It turns out that Rep. Phil Hart’s current dispute with the Idaho State Tax Commission and state Board of Tax Appeals isn’t the first time he’s invoked his status as a state legislator to hold off the tax man. In 2006, as a newly elected lawmaker with just one session under his belt, Hart came to Boise for a one-day special session called by then-Gov. Jim Risch. While Hart was in the state Capitol, an IRS employee snagged him and served him with a document subpoena. “They just caught me in the building. It was a surprise,” Hart said. “They just handed me some paper work and it was a summons, and that was that.”
He protested, noting the state Constitution’s protection of lawmakers from civil process while in session, and the IRS served him with the same summons again in November during a face-to-face meeting.
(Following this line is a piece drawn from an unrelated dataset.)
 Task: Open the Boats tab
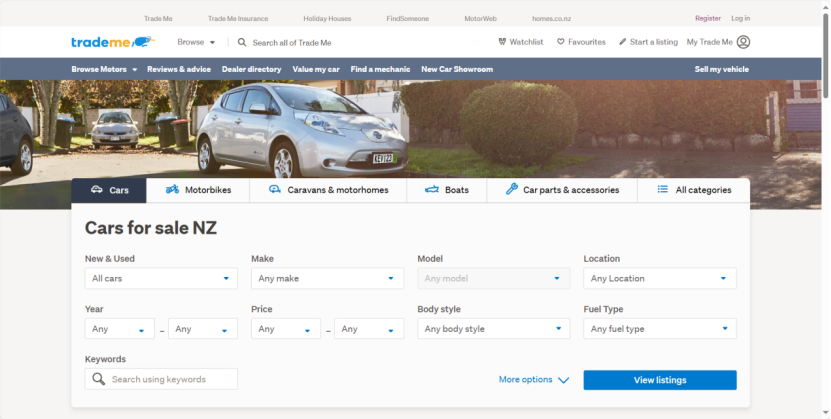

Hart took that as a sign he’d won on the civil process question.
Then, in January of 2008, the Internal Revenue Service mailed a Notice of Deficiency on income taxes to Hart during the first week of the month. “The legislative session commenced January 7 of that year and continued for approximately three months,” according to a letter Hart requested from a Spokane attorney and submitted to bolster his case in his current state income tax appeal. “It appears that you are privileged to argue that the issuance of the NOD was ineffective under the legislative immunity provisions of the Idaho Constitution,” attorney Donald J. Gary Jr. wrote to Hart in September of 2009.
Then, on Hart’s state income tax dispute, the Idaho State Tax Commission issued Hart two notices of deficiency in September of 2008, covering tax years from 1996 to 2004. He protested the decision, and then, on Jan. 15, 2009, sent the state Tax Commission a letter asking to delay his hearing until 30 days after the adjournment of the 2009 legislative session. After being granted a delay to May 15, he sent another letter April 29 asking for another delay; that year’s legislative session ran until May 8. The Tax Commission agreed to another delay, but said the hearing should take place within two weeks of the end of the session. Hart then didn’t contact the commission until June 6, proposing dates in late June or July; the hearing finally was held on July 8, though the commission said he still didn’t provide all the requested documents. He then sent additional materials to the commission in September of 2009, including the letter from the Spokane attorney.